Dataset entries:
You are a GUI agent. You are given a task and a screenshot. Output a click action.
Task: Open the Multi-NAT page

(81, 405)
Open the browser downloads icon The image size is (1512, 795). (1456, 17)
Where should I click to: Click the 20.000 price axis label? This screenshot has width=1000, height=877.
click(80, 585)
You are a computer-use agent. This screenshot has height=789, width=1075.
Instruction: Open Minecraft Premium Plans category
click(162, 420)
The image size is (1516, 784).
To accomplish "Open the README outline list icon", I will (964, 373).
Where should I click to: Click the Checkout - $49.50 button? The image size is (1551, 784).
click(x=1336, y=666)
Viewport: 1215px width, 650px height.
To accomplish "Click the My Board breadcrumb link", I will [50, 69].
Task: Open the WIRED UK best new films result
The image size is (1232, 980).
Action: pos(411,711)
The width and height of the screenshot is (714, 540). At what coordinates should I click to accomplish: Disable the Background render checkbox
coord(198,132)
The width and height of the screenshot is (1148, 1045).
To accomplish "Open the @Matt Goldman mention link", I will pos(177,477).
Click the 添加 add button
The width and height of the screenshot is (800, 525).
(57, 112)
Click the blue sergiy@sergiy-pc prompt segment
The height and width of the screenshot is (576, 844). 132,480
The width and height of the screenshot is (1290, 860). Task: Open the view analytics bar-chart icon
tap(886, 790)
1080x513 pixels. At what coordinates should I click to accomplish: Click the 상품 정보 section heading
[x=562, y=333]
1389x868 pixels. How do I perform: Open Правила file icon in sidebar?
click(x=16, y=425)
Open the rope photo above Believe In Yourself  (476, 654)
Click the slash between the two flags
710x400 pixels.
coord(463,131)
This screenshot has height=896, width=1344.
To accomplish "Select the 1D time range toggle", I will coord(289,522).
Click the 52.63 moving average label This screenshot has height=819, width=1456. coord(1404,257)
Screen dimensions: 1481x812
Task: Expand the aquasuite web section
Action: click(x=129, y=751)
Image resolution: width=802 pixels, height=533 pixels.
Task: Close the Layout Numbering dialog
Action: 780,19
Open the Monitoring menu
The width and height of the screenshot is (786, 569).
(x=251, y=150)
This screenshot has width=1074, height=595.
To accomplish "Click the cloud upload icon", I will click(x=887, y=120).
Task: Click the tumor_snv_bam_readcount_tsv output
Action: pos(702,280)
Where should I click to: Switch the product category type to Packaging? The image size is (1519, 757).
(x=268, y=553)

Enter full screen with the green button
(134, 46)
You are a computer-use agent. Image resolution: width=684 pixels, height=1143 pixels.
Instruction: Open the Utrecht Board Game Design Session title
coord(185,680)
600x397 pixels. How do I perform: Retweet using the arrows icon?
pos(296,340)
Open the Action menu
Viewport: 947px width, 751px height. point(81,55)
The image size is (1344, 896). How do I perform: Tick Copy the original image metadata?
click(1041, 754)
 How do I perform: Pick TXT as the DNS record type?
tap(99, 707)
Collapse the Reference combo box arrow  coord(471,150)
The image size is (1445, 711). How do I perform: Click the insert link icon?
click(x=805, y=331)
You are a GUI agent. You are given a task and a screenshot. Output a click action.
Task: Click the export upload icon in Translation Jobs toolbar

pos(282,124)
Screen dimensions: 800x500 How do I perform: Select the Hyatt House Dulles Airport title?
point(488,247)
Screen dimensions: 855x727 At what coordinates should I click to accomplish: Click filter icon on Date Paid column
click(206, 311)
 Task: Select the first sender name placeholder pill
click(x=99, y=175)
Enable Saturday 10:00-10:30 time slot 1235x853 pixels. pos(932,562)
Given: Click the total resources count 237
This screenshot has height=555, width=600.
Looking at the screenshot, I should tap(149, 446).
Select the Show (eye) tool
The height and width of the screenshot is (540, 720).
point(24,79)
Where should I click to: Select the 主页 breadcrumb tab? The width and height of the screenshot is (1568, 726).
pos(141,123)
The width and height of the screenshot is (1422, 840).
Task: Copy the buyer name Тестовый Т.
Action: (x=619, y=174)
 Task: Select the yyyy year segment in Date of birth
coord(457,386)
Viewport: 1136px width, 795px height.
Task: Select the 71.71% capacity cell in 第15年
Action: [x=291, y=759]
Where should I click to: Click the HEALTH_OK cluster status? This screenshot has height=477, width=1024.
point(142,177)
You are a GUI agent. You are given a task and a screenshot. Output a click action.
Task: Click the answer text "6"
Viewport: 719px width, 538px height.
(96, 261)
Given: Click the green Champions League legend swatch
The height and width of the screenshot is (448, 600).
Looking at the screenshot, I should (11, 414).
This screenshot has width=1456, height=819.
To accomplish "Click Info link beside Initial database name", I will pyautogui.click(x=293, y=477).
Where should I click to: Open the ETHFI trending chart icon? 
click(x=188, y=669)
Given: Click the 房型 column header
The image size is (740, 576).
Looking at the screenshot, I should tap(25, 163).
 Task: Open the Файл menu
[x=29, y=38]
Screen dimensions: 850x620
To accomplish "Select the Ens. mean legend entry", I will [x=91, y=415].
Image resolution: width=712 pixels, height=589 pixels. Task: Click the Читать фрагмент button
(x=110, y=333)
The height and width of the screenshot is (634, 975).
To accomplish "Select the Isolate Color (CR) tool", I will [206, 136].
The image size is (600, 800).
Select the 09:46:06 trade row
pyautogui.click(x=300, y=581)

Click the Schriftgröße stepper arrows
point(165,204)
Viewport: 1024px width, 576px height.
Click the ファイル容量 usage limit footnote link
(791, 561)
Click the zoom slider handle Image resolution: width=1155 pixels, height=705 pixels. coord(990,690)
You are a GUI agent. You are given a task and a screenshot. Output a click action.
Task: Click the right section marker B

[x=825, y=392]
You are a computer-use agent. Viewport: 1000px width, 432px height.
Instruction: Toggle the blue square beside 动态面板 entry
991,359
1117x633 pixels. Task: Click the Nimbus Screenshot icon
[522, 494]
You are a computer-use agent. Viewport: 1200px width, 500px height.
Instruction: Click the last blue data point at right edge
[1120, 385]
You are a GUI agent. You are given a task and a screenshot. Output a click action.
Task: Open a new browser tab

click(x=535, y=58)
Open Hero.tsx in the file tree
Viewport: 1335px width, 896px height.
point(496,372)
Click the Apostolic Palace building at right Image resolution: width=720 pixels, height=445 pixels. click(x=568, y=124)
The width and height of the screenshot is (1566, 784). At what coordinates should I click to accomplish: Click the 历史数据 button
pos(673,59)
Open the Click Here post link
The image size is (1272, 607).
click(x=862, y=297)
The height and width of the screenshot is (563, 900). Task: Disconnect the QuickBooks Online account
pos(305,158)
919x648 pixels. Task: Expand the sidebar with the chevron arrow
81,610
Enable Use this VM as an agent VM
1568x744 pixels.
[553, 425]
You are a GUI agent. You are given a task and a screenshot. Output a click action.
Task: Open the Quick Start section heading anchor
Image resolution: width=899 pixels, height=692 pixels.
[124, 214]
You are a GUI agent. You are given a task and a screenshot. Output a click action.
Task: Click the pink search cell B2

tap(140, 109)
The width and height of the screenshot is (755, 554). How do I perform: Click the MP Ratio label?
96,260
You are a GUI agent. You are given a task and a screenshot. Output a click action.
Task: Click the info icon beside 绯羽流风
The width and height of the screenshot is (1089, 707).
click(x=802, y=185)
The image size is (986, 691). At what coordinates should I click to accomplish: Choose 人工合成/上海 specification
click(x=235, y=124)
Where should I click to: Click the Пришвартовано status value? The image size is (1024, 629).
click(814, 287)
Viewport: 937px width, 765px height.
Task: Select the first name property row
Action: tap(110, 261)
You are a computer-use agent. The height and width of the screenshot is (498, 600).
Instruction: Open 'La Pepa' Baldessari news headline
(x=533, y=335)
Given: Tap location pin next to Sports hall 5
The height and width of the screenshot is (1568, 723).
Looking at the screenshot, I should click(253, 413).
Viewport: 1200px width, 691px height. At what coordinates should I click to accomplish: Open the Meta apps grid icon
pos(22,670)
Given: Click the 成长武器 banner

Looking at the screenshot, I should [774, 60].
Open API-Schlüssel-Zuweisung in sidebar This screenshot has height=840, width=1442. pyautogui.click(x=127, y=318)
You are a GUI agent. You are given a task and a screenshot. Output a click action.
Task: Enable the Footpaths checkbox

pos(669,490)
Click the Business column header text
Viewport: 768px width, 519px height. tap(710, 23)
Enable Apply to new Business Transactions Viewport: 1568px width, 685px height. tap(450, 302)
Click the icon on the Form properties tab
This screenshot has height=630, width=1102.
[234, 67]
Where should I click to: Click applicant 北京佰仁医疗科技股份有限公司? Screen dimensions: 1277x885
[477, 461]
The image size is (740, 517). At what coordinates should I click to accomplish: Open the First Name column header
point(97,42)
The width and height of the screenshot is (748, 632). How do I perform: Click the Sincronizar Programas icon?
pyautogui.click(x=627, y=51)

YOUR INSTRUCTIONS: All lines in the preceding records that hold the word "time" need to be copied.

WRITTEN RESPONSE:
To accomplish "Select the 1D time range toggle", I will coord(289,522).
Enable Saturday 10:00-10:30 time slot 1235x853 pixels. pos(932,562)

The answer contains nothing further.